Given text
......
Two people trusting each other

The one thing I can't sell you

hub-heart intimacy Apr 23, 2026

On intimacy, worthiness, and the terrifying practice of staying open

Over the years, people have accused Romantic Adventures of helping people cheat. It is not true.  More often, we help them find their way back. Back to each other. Back to intimacy. The products are just the door.

I've spent more than two decades selling everything that dances around intimacy. Toys, lingerie, games, books, workshops. I can put something in your hands that might change your evening. What I cannot sell you is the thing underneath all of it.

Connection. Real, sustained, unguarded intimacy with another human being. That one you have to find yourself.

You have an extraordinary nervous system — capable of waves of sensation and pleasure most people never fully experience. But like any good electrical system, it fires best when it connects to a strong source.

That source isn't a product. It's connection — to your own soul first, and then, when you're ready, an invitation for someone else into that innermost place. The engine room. The place that actually powers everything.


You have to know who you are before you can let someone in

Most of us were handed a story about what makes us worthy of love. Be good enough. Strong enough. Useful enough. Earn it. And many of us — without realizing it — have been performing ever since, waiting for someone to finally confirm we passed the test.

The first work of intimacy is subtractive. It's clearing out what was installed by outside voices until you can hear your own. It's arriving at the understanding — not just intellectually, but in your body — that you are worthy of connection not because of anything you've done. Because you exist. Because you are a specific, unrepeatable person and that is enough.

That message doesn't come easily to women who were raised on performance standards. It especially doesn't come to the capable ones — the ones who built whole lives around being competent, reliable, impressive. We learned early that love was conditional. We got very good at meeting the conditions.
......
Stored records
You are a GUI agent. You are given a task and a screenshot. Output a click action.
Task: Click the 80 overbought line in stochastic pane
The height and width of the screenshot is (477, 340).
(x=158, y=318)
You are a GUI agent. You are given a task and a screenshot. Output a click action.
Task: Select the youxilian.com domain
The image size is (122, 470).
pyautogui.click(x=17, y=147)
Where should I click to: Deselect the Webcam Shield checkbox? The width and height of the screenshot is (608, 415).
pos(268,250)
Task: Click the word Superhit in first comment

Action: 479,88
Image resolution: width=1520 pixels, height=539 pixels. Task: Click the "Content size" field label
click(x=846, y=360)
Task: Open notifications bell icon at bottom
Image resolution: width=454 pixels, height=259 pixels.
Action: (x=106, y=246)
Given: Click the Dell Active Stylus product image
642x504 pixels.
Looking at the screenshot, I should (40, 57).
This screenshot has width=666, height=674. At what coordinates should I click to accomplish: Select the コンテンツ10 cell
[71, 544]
......
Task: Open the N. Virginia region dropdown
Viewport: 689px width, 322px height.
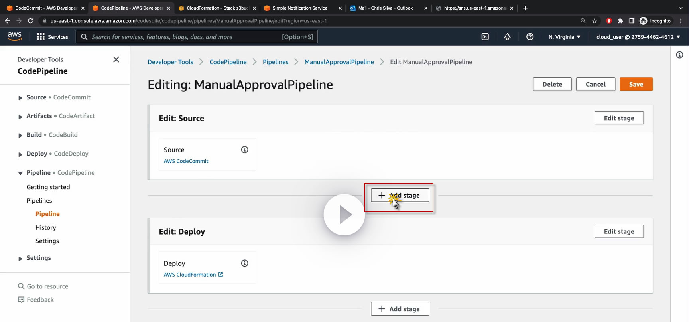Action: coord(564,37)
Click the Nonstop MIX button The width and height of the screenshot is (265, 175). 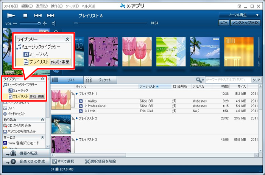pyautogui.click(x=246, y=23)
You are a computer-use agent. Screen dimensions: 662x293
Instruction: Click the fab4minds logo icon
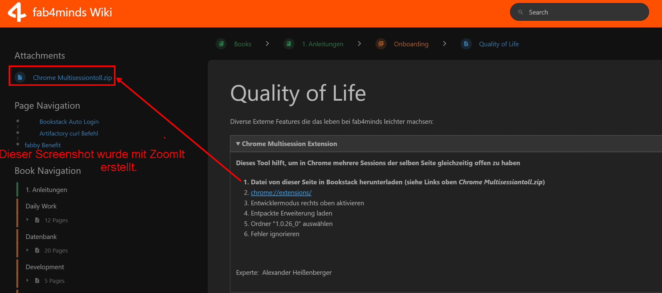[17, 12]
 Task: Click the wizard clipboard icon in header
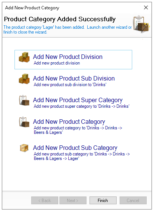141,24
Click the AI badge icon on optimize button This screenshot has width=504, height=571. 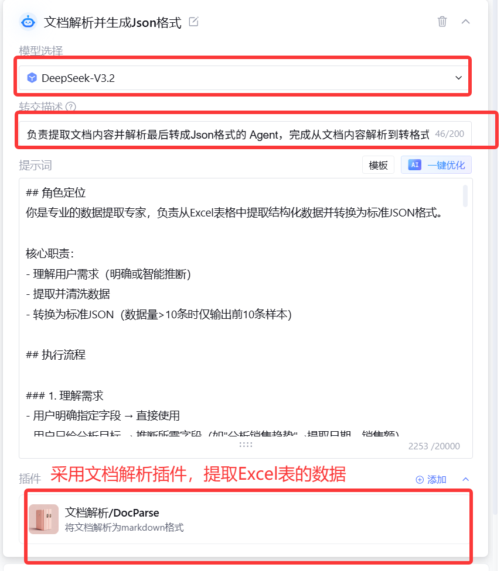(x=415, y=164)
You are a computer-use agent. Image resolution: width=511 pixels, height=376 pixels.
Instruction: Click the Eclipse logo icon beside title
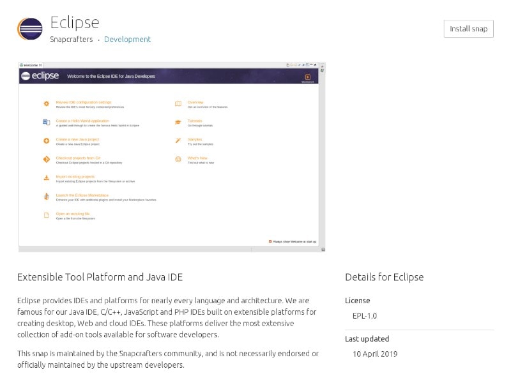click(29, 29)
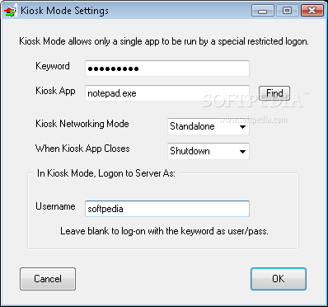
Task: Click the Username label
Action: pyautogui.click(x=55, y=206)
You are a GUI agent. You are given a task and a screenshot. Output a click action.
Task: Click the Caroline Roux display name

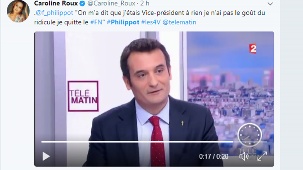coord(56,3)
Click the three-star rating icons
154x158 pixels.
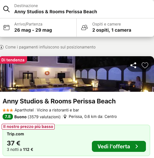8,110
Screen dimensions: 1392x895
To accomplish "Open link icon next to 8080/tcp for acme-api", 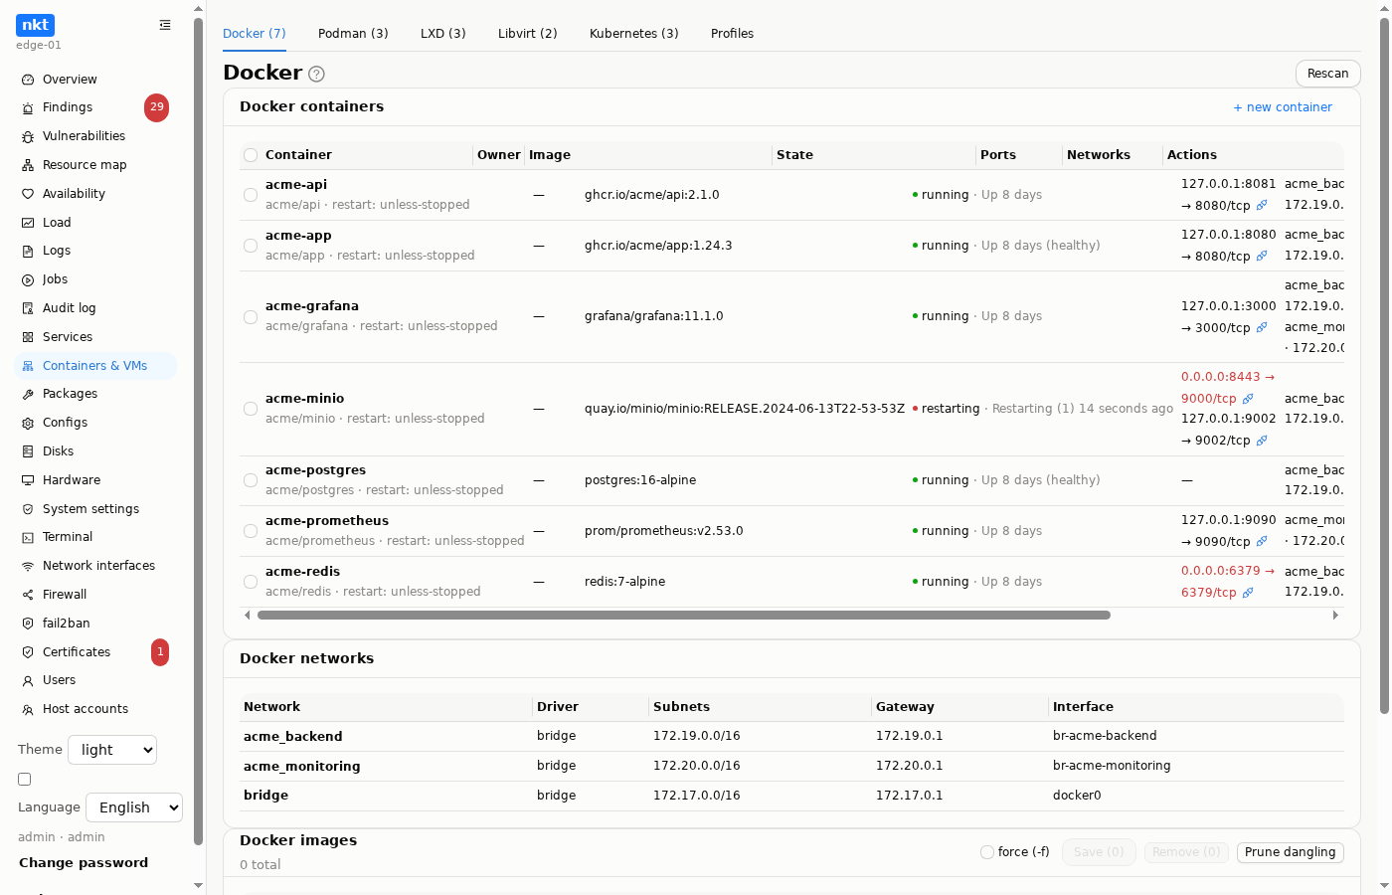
......
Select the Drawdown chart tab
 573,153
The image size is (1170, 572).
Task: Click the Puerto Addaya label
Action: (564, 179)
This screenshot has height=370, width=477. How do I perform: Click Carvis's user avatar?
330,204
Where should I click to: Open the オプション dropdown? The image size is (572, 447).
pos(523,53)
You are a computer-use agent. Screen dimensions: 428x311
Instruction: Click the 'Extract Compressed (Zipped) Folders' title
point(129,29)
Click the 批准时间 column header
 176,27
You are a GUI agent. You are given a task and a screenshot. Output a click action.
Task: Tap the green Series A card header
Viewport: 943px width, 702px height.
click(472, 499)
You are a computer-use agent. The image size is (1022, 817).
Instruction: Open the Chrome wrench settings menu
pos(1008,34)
......
What you will do
Turn the paragraph of the intimacy essay that begins "Most of us were handed a story" into a short bulleted list that keeps its main points.

Result for this exercise
- Most of us were handed a story about what makes us worthy of love.
- The story says to be good enough, strong enough and useful enough, and to earn it.
- Many of us have been performing ever since, often without realizing it.
- We keep waiting for someone to confirm we passed the test.